Anna M. Warrock

Snow 

Please, can you tell me, is it day or night?
—A Sudanese refugee resettled in Minnesota

It could be night, broken—as clumps of snow
fall dark against the sky and could be pieces of the sky’s body
come down, torn edges, someone tore them, some booligan,
the way the desert lions tore at the flesh of the boys running,
how many were left behind to bleach among the rocks
and in memory, things happening that have no name,
mother’s arm hacked and burned, and this snow,
pieces of sky changing as they fall into white
cold that coats all things, the way the night does
when you sleep through it with your eyes open and the roaring.

Published in From the Other Room (Slate Roof Press).

 


Anna M. Warrock’s latest book is From the Other Room, Slate Roof Press Chapbook Award winner.
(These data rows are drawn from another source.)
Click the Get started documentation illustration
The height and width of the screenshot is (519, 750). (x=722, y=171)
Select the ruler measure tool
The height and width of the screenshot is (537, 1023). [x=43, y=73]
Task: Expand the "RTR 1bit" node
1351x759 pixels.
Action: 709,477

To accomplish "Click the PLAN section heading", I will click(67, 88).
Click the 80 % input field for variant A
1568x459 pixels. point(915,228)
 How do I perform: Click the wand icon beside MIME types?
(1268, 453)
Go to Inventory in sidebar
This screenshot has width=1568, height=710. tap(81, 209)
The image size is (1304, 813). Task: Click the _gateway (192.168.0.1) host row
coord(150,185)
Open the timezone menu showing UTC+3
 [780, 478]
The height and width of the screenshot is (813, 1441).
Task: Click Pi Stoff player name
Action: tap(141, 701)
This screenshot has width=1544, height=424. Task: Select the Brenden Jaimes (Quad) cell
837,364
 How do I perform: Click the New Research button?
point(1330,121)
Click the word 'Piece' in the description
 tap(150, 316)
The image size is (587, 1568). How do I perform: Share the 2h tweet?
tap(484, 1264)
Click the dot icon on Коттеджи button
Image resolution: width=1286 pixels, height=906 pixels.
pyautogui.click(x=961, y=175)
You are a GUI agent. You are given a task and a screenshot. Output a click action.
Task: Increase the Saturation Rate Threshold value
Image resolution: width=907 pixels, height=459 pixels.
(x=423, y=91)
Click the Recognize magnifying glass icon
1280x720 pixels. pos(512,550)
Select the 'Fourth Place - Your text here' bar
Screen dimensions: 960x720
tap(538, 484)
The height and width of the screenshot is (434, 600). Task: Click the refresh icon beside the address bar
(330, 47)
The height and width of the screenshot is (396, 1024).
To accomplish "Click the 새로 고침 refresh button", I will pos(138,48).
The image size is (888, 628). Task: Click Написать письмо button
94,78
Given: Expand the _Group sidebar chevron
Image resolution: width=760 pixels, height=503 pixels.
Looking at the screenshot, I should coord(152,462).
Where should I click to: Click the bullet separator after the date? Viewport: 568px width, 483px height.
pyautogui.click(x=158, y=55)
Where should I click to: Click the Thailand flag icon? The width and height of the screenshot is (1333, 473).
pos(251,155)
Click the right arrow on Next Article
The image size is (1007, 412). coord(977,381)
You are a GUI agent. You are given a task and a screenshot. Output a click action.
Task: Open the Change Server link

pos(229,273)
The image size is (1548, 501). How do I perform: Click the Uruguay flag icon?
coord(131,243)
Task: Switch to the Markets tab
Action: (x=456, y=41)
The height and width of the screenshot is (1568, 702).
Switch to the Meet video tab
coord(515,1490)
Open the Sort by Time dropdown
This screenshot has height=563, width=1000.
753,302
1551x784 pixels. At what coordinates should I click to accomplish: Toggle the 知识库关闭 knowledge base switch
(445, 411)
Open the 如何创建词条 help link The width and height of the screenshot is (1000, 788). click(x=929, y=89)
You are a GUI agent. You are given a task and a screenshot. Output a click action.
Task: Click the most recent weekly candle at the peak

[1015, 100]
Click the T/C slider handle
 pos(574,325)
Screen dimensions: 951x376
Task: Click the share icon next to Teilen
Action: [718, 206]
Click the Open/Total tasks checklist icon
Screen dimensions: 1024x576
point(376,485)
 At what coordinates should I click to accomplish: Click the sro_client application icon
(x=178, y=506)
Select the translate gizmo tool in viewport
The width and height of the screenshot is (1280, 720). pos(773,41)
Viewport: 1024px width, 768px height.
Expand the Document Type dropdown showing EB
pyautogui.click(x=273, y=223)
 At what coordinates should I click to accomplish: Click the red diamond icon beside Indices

Besides appearing in The Sun, The Madison Review, Poiesis, and other journals, her work was anthologized in Kiss Me Goodnight, writing by women who were girls when their mothers died, a Minnesota Book Award Finalist. She has held seminars on understanding grief and loss through poetry, and her poems have been choreographed, set to music, and inscribed in a Boston area subway station.

On why poetry matters: “A good poem tells a truth that resonates in the reader’s body and soul—reverberating beyond words.”